I went the Peabody Essex Museum (PEM) where Kimsooja’s Archive of Mind was being featured. The PEM writes, “Kimsooja’s work transforms simple, everyday actions into moments of meditation and transcendence. Archive of Mind is a participatory installation that, with visitor collaboration, builds over the course of the exhibition. PEM presents the North American premiere of this work, where museum visitors are encouraged to sit at the large work surface, empty their minds of distraction, and sink into the essentialized experience of forming a ball of clay with their own hands. Through the course of the exhibition, thousands of clay spheres are generated through small, individual gestures that reveal the emotional traces of their makers and cumulatively generate a complex array of texture, scale, and tone.”

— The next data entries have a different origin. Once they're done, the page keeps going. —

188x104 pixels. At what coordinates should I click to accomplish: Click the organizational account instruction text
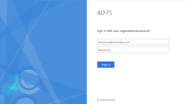[123, 31]
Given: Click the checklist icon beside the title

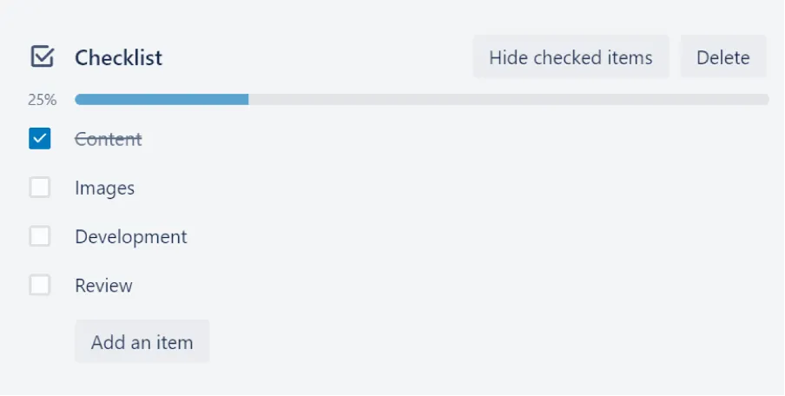Looking at the screenshot, I should (42, 57).
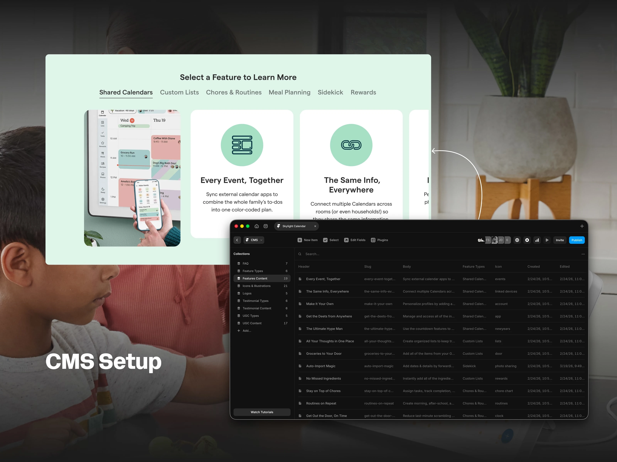Click Add... to create a collection
617x462 pixels.
pos(247,331)
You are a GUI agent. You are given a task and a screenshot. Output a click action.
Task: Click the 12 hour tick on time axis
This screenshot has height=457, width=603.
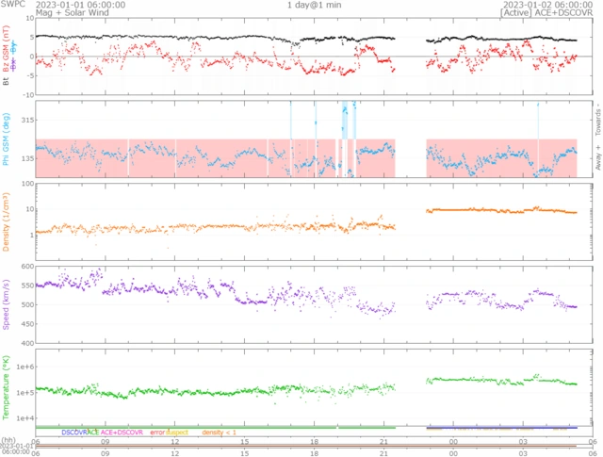(175, 441)
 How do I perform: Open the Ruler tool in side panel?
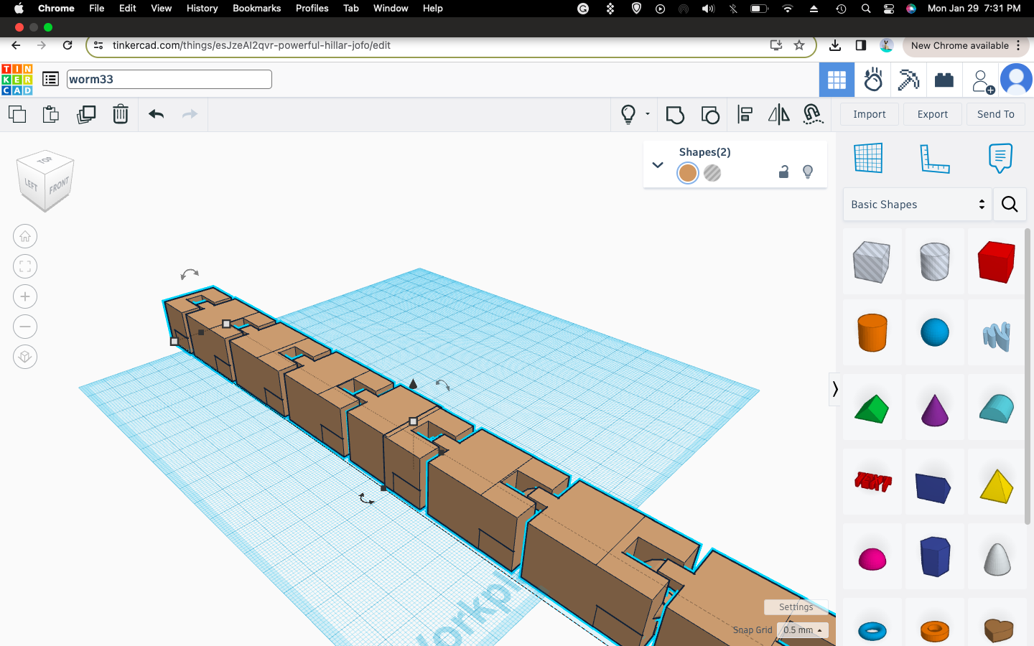tap(934, 158)
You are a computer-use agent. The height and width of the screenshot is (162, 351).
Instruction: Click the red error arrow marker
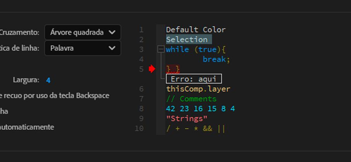coord(152,69)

I participated in contributing my own little ball of clay and was struck by how evenly distributed all the sizes, colors, and even density of the clay balls were around the table.

I’m not sure what proportion of balls are contributed versus placed by the artist or if they get rearranged periodically, but I thought it would be a cool integration of art and data if we could see where people put the balls, whether they tried to maintain an even distribution of different colors and sizes, or whether they all piled along the perimeters because no one could reach the center of the table, etc.

So, inspired by Kimsooja’s work Archive of Mind, I made the iArchiveOfMind as a participatory web-based art installation that explores the interplay of our individuality and unity, of our tendencies towards harmony and chaos, and of our capacities for randomness and order. Visitors are encouraged to contribute a small greyscaled circle of varying size to a common canvas. Through the accumulation of these small, individual gestures, a complex array of tones and scales will emerge. A computationally randomly generated analogue serves as a comparison.

The iArchiveOfMind is made using Google Firebase to allow for real-time data collection with visualizations made using D3 and website made using Bootstrap.